■ Selected excerpt
##############################

Dear brother Luis, I like to read the New International Version of the Bible (NIV)”. However, Geoffrey Grider of the blog “Now The End Begins” said this is a “Satanic, trash” Bible. What kind of Bible should I use? – Brenda.
ANSWER: I’m sorry you have been offended and confused by someone who claims to speak with God’s authority and yet is so blatantly ignorant as to call the NIV Holy Bible “Satanic, trash”. He is obviously unaware of the impressive amount of work that went into translating the NIV (see the NIV history below*).
To answer your question, there is nothing wrong with utilizing the NIV translation of the Bible. It is one of the many modern translations that enable us to better understand the message of God’s Word. I use the NIV myself in my ministry as a valuable teaching and study resource. I also use other translations such as the King James Bible, the New King James Version, the Amplified Bible, the New Living Translation, and many others.

##############################

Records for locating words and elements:
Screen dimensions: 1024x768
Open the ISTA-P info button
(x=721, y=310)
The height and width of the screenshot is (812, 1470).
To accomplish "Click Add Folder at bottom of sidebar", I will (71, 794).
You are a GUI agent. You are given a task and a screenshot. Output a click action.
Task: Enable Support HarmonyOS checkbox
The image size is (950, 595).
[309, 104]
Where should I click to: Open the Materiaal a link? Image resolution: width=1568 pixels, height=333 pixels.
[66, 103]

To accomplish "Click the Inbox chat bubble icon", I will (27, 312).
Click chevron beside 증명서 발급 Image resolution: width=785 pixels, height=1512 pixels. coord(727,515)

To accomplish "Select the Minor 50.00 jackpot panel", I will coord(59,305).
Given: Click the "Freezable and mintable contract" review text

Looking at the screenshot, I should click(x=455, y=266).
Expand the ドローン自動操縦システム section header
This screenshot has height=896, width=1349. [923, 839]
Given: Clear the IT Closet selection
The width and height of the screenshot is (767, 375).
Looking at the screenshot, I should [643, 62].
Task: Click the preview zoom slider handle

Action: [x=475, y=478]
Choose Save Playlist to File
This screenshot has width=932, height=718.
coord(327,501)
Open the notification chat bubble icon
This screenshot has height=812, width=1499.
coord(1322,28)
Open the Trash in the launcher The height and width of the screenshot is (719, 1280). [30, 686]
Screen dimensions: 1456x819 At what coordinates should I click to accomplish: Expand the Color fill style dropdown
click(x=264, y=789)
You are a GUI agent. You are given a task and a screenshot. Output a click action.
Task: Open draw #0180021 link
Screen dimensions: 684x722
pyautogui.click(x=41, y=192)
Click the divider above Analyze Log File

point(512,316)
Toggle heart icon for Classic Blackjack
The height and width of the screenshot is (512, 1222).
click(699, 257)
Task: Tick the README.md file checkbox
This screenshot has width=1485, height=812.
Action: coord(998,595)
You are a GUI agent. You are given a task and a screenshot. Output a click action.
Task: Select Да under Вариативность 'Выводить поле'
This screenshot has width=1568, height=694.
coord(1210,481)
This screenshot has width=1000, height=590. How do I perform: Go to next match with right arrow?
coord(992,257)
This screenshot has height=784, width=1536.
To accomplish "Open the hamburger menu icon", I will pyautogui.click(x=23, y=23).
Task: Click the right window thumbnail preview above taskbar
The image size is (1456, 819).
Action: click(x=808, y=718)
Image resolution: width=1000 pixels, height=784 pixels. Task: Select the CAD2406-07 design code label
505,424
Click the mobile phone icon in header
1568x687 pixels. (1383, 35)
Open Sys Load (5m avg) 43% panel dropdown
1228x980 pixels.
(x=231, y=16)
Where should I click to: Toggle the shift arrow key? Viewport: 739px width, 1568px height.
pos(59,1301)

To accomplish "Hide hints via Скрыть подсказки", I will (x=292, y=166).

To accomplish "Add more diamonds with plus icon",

##############################

■ Task set
1 > In the letter on the NIV Bible, what is the name of the blog associated with Geoffrey Grider?
2 > Print the lines of the listing between the line holding "Task: Click the preview zoom slider handle" and the line holding "Open the Trash", inclusive, with no changes.
The letter on the NIV Bible and the listing have no connection to each other.

■ Responses in order
1 > "Now The End Begins"

2 >
Task: Click the preview zoom slider handle

Action: [x=475, y=478]
Choose Save Playlist to File
This screenshot has width=932, height=718.
coord(327,501)
Open the notification chat bubble icon
This screenshot has height=812, width=1499.
coord(1322,28)
Open the Trash in the launcher The height and width of the screenshot is (719, 1280). [30, 686]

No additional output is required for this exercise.